* _PROBLEM TO SOLVE_:
Restate, exactly as written, the entries below from the line that holds "Given: Click Keypad button 1" through the line that holds "the light green". Pictures are not part of the copy.
+++ DATASET EXCERPTS
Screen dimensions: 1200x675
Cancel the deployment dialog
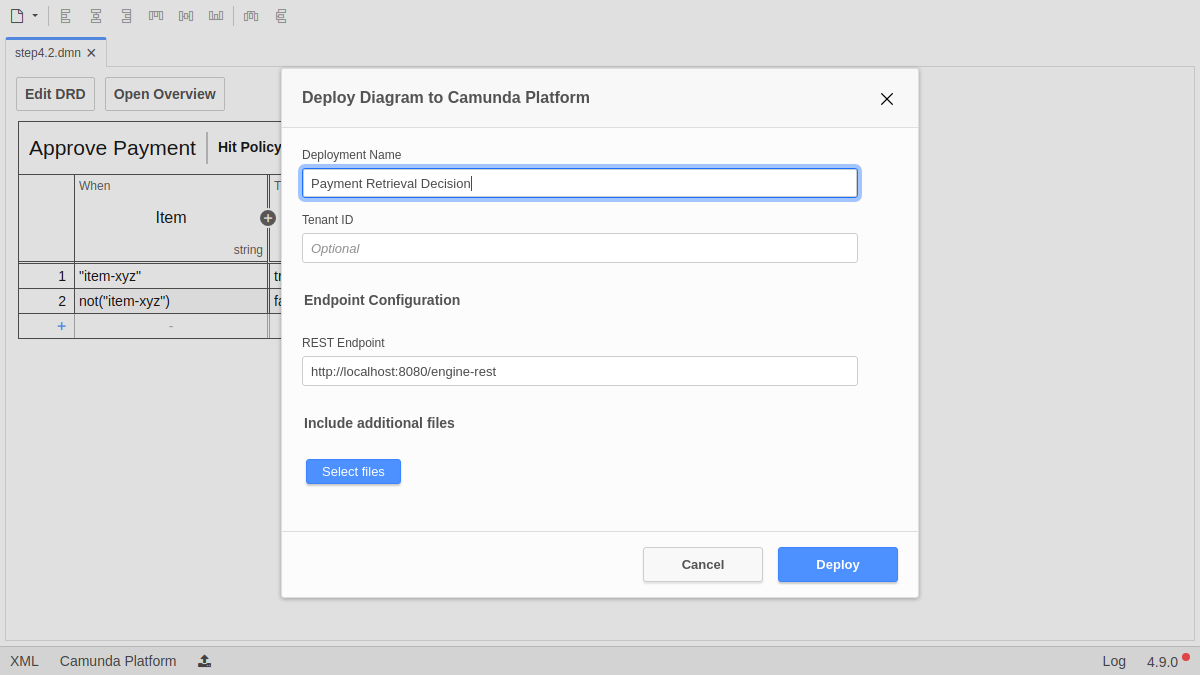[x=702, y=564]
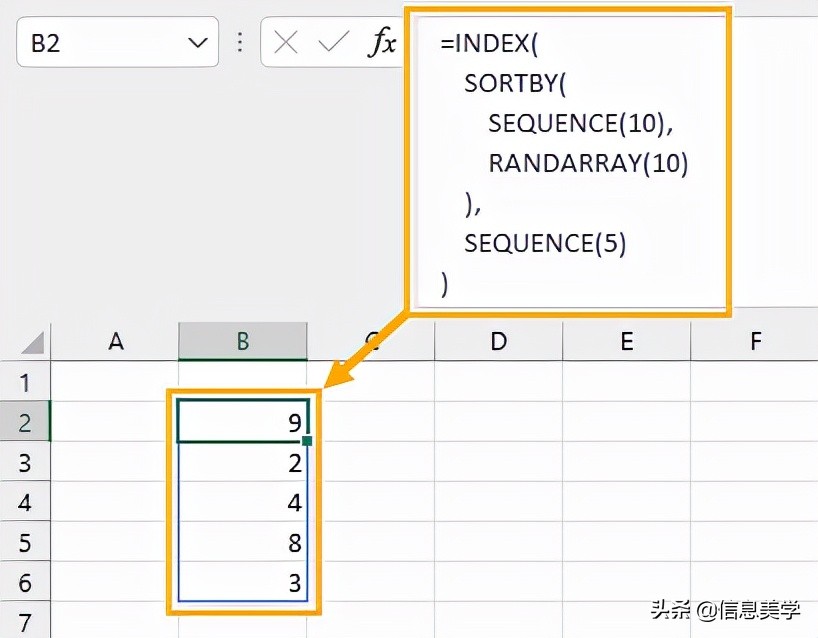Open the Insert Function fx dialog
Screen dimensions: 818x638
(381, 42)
++++++
+++ DATASET EXCERPTS
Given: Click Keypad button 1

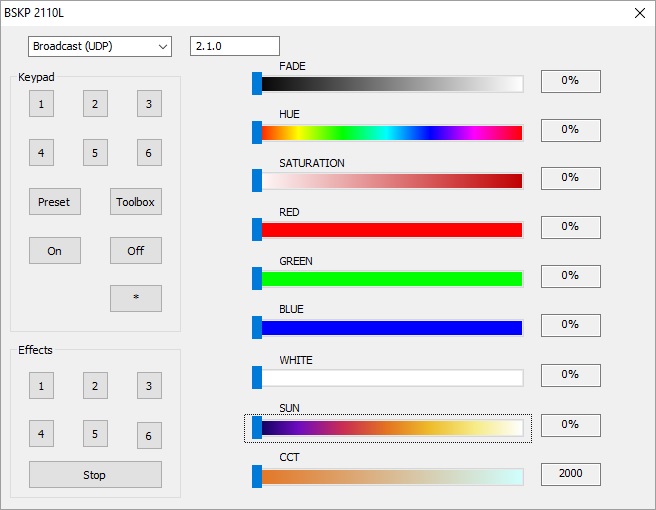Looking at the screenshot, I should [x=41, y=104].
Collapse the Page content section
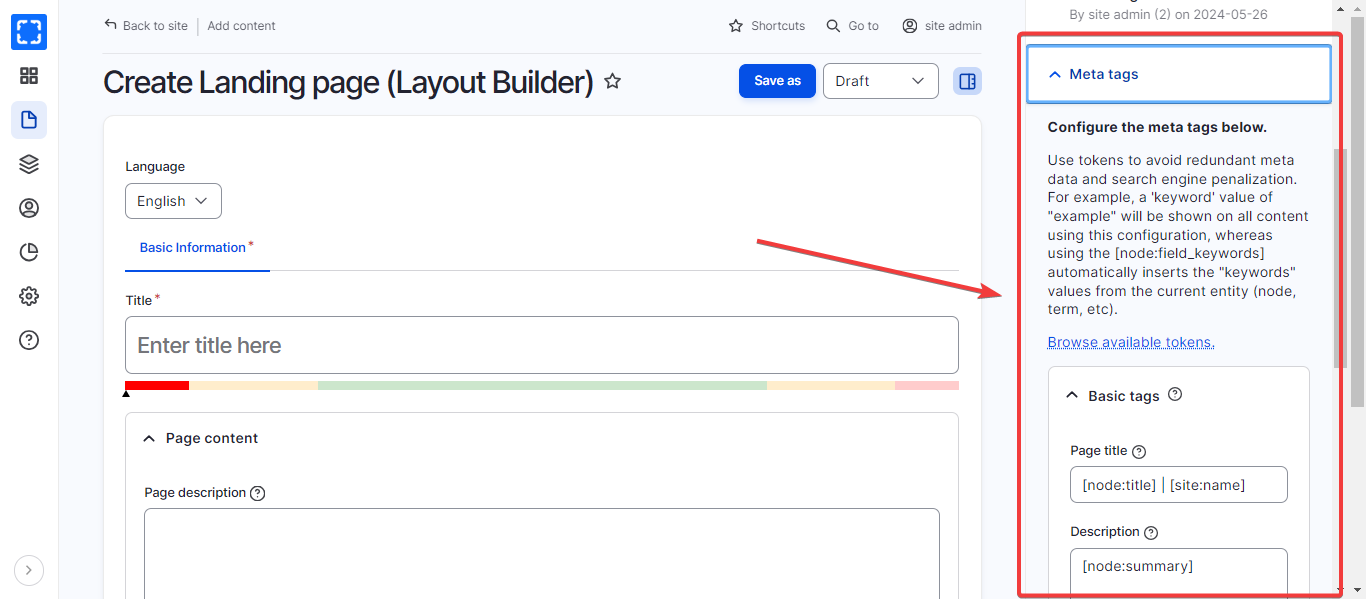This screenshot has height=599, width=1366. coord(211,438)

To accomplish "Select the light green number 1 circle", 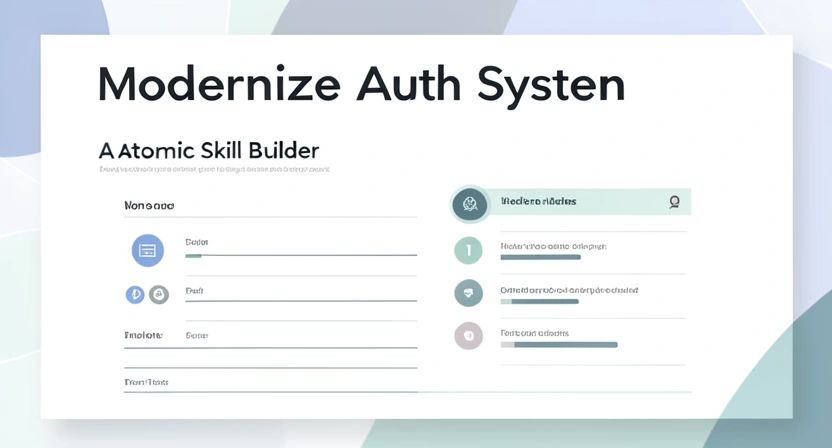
++++++
* _ANSWER TO THIS TASK_:
Given: Click Keypad button 1

Looking at the screenshot, I should [x=41, y=104].
Collapse the Page content section
This screenshot has height=599, width=1366. coord(211,438)

To accomplish "Select the light green number 1 circle", 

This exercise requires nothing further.